TASK PROMPT - Restate word for word the entries below, starting with the line with "Given: Click the Key Filters button" and continuing through the line with "Task: Select parcel 153 on the map". Include both of those lines and no others.

(Stored items)
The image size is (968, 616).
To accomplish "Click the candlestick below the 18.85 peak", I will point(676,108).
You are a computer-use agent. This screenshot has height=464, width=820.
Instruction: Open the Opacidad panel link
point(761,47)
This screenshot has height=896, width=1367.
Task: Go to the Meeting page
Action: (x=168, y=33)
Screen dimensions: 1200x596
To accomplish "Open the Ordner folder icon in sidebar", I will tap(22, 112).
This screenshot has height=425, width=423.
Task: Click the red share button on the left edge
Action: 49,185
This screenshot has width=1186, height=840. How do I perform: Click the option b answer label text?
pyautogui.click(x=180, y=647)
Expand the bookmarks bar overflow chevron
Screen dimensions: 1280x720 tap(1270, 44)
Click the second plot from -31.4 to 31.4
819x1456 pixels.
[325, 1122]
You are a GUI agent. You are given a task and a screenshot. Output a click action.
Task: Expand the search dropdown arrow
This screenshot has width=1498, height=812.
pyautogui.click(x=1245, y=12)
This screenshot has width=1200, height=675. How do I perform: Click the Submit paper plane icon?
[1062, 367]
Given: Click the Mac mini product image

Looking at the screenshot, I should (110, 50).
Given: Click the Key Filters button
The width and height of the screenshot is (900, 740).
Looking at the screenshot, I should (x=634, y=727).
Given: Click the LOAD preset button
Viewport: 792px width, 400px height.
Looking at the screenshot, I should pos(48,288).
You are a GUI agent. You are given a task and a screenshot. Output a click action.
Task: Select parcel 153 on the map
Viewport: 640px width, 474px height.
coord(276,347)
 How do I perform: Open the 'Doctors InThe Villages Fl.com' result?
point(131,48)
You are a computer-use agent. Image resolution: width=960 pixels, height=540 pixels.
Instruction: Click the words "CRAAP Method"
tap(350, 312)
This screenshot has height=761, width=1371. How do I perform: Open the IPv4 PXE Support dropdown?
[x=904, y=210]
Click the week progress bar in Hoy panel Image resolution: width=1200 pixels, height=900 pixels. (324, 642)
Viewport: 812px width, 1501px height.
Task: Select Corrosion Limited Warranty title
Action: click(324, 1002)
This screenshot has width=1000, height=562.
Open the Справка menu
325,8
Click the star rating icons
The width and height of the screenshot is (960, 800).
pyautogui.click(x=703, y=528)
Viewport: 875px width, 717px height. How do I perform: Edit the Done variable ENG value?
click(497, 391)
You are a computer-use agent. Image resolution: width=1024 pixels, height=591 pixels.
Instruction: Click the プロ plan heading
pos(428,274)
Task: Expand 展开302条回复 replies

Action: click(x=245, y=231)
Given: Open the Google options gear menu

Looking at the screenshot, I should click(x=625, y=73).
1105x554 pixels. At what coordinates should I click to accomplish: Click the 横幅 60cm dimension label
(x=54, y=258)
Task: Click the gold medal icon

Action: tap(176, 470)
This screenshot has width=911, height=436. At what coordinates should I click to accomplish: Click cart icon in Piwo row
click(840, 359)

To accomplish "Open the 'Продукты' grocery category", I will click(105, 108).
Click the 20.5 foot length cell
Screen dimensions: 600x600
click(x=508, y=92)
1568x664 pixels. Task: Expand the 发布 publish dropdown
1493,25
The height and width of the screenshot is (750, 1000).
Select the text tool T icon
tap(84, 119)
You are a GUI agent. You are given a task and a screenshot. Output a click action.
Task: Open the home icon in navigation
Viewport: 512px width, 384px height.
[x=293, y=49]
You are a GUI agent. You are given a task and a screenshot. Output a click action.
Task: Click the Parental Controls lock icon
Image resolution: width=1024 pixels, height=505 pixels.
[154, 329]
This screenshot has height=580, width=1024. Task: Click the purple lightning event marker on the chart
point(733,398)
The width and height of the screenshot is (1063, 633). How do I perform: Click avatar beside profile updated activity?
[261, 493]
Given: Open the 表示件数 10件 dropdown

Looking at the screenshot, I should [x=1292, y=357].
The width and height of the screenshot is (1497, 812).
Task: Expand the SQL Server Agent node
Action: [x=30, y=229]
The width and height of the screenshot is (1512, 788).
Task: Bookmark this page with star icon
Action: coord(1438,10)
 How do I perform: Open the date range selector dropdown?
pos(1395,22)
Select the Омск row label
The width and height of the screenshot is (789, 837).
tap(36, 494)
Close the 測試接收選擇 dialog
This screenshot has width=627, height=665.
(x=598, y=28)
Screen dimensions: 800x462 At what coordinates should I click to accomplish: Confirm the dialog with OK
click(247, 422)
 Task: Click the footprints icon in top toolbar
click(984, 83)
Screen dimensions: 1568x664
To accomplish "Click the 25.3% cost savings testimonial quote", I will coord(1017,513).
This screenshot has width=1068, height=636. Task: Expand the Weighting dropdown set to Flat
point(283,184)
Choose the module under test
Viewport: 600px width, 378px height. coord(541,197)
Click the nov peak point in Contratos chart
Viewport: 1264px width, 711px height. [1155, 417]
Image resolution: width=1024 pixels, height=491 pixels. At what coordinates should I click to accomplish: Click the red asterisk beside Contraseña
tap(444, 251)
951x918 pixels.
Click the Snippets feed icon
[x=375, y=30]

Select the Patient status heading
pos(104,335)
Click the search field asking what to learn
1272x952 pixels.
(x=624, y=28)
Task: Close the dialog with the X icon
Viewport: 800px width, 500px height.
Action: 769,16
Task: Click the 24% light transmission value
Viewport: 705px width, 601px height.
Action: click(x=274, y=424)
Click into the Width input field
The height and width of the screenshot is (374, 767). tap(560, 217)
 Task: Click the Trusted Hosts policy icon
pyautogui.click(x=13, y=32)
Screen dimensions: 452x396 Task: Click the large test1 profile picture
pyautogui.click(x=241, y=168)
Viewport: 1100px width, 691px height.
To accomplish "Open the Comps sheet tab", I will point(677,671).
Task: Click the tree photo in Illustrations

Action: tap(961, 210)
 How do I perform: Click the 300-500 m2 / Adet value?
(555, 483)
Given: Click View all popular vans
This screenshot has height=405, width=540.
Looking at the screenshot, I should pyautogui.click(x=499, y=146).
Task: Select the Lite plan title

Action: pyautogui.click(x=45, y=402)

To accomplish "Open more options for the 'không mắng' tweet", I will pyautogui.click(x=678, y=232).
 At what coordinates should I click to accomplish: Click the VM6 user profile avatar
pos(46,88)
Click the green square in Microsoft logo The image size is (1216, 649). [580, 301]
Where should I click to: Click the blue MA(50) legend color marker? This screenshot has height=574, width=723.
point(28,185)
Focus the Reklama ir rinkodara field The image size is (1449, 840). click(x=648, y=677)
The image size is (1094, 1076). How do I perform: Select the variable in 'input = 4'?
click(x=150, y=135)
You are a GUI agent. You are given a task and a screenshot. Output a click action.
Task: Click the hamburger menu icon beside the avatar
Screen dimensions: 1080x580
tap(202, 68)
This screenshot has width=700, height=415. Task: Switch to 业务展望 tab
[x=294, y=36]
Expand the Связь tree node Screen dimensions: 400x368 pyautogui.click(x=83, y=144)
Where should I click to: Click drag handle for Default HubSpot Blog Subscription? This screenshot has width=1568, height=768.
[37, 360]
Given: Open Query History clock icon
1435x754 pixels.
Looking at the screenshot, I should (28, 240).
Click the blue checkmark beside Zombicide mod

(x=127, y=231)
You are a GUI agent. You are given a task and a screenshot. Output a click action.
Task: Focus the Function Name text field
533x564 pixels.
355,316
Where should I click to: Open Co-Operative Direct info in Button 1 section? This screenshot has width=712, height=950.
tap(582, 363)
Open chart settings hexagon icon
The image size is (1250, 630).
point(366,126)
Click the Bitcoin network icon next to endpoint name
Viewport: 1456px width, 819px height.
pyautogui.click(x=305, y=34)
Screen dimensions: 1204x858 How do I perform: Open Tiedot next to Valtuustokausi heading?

TASK RESULT -
Given: Click the Key Filters button
The width and height of the screenshot is (900, 740).
Looking at the screenshot, I should (x=634, y=727).
Given: Click the LOAD preset button
Viewport: 792px width, 400px height.
Looking at the screenshot, I should pos(48,288).
You are a GUI agent. You are given a task and a screenshot. Output a click action.
Task: Select parcel 153 on the map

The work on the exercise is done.